Hoy, en Berkeley, leía uno de estos carteles adhesivos que le pegan aquí a los automóviles que decía algo así como: "Maravilloso será el día en el que nuestras escuelas tengan el dinero que necesitan y la fuerza aérea tenga que organizar verbenas para comprar un bombardero".
...es difícil para mi, que estoy en este país, aceptar que existen diferentes naciones (como tu las llamas); siendo una potencia como la que es, para mi solo eso pasaba (lamentablemente) en paises como en el que nací (el mismo donde nacistes tú), siempre pensé que quizás era la pobreza o la situación económica del mismo, quizás ambos...y sabes?, creo que es algo que va mas allá, (no digo que estas razones tengan valor de peso), pero de algo estoy segura es de que no siempre esa otra nación "comoda" (por lo de que no quieren hacer nada) no esta del todo dispuesta a cambiar para ser mejor y ser integrados a la que ellos (homeless) llaman "comoda" (por tenerlo todo)...dirán algunos por ahi, no son todos, claro!!!, pero son la mayoría; del tema? mucho que decir, y con todo y todo, no he dejado de dar algo a esos potecitos de plastico, metal o madera. Y mucho menos de pedirle a Dios por ellos...
Creo que es una situación que forma parte de la dinámica que soporta a la sociedad. No son varias naciones, es una sola y es su manera de entenderse como tal. Es una socidad que promueve ferviertemente el individualismo en lo que a la superación personal se refiere y eso les ha funcionado, así que lo aceptan. Desde esa perspectiva, los "homeless" son personas que no se ha podido adaptar y no son aptos para la sociedad, además de un recordatorio constante de a lo que se puede llegar. Ahora, los temas relacionados con la solidaridad son otra cosa, porque entran en el campo de lo que la misma sociedad es capaz de hacer para ayudarlos.
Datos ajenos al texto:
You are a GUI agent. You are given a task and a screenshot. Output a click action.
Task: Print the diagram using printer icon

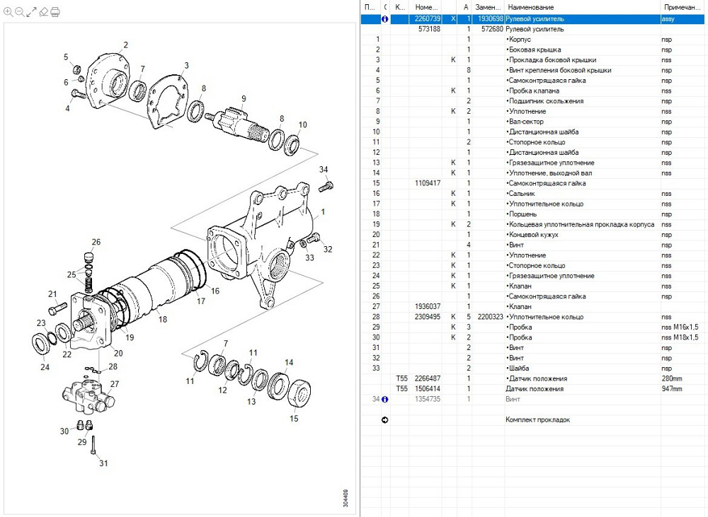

Luego de escribir esto reflexioné en que apróximadamente el 90% de estos mendigos son afroamericanos y que el 10% restante eran blancos americanos. Es decir, con la cantidad de chinos y latinoaméricanos que viven en California.... ni uno?... Qué quiere decir esto?
Mi opinión es que los valores que describe Cayetano, evidentemente no son los mismos con los que han crecido, por ejemplo, los mexicanos de California. No logro imaginar a un iberoamericano cualquiera abandonándo a su hermano -incluso a su primo- a una vida en la calle.